While lamenting the loss of the outspoken advocate for peace and justice, he reminded readers that Coffin "taught us very well how to bear public witness. So, in the name of God, let's get going and demonstrate ecumenically and interreligiously our own commitment to what Bill called 'a politically engaged spirituality.'"

Sidorak continued his own public witness after assuming the leadership of the Connecticut conference in 1987. The organization sponsored an annual ecumenical forum and other public events; organized an annual peace and justice convocation; published a "Pastoral Statement on School Desegregation"; and established ecumenical guidelines for dialogue on "church-dividing issues" and on participation in interreligious worship.

In Defense of Creation
United Methodist Bishop C. Dale White asked Sidorak to become a consultant on the "In Defense of Creation: The Nuclear Crisis and a Just Peace" document issued by the denomination's Council of Bishops in 1986. Sidorak said he was thrilled "because I was so happy for the leadership he and others were providing at that time." In Sidorak's opinion, interreligious efforts on the nuclear issue "restored some sanity to the world."

White affirms Sidorak's passionate commitment to peace issues, as well as his global perspective and range of experience. He points to the need to look at theology and the early Scriptures to gain wisdom for living on this earth.

"From my perspective, Steve comes from that broader base of understanding and extensive missional outreach," White said. "That's certainly going to be a foundation on which he's going to base everything else."

In 1982, the Colorado Council of Churches was a co-sponsor of "An Evening for Peace: A Colorado Call for Nuclear Disarmament" on the State Capitol steps in Denver. Sidorak and singer John Denver were co-organizers and hosts of the demonstration, which drew more than 30,000 people and featured Jimmy Buffet, Judy Collins and The Nitty-Gritty Dirt Band.

Three days after the terrorist attacks on Sept. 11, 2001, the Connecticut conference sponsored a service at the Cathedral of St. Joseph in Hartford, drawing 3,000 people to the largest interreligious gathering in the state's history. Sidorak said he was able to organize the service quickly because the connections already existed through the seven-year-old Connecticut Council for Interreligous Understanding.

The continuing reverberations of 9/11 have contributed to the demand to bring an interreligious component to the ecumenical table. "The key thing is not that United Methodists and Muslims work together, but that Christians in all their branches and Muslims in all their branches meet together," he said.

Horizontal integration of ecumenism
The Rev. Russell Meyer, executive director of the Florida Council of Churches, refers to the "silo" effect of the ecumenical movement-with its vertical components but no horizontal integration. Often, the handling of doctrinal differences and official relations among denominations are separated from the practical aspects of ecumenism at the congregational level.
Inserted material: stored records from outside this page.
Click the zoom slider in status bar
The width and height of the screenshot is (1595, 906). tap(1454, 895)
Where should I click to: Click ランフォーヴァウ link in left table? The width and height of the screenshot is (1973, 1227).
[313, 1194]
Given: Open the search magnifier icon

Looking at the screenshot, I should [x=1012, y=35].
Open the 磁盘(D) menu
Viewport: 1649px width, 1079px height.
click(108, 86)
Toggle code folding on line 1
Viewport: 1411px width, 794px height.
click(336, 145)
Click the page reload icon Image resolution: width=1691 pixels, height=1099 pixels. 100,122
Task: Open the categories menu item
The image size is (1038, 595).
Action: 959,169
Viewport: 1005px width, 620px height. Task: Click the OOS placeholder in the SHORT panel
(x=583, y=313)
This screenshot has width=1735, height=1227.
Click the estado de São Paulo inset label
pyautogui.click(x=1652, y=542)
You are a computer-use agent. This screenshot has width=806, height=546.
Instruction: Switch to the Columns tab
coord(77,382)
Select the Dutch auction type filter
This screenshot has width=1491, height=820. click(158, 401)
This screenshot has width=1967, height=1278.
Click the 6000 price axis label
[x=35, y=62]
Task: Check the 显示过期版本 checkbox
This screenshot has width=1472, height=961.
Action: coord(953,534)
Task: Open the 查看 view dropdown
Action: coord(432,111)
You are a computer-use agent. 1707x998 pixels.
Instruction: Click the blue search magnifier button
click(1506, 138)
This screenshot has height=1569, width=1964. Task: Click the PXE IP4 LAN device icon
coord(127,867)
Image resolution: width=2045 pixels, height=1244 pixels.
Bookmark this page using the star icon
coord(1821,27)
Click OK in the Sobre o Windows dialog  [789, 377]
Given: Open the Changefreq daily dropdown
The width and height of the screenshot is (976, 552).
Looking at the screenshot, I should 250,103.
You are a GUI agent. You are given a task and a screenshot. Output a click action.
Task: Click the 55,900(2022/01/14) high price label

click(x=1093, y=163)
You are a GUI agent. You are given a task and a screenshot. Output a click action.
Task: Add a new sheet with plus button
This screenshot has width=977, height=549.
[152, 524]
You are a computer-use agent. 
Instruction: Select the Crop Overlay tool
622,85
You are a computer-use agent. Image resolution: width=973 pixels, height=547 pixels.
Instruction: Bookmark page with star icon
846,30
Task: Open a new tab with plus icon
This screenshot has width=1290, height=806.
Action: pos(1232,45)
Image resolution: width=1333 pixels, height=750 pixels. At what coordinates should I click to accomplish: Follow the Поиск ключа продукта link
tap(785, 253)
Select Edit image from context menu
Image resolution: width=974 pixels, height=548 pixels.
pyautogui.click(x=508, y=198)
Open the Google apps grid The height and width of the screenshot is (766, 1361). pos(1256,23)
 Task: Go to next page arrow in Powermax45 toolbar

What Sidorak brings to his new role "is an integration of the various forms of ecumenism that are out there being practiced," said Meyer, a clergy member of the Evangelical Lutheran Church in America.

Meyer said Sidorak's fellow council directors are pleased that his credentials and passion for justice "have been so publicly recognized by his church."

The Rev. Nancy Jo Kemper, a clergy member of the United Church of Christ and executive director of the Kentucky Council of Churches, said Sidorak has "an awareness of what sells and what doesn't sell" at the local church level.

"I think his experience with the Christian Conference of Connecticut has given him a kind of bird's eye view of church life across all denominations," she said.

*Bloom is a United Methodist News Service news writer based in New York.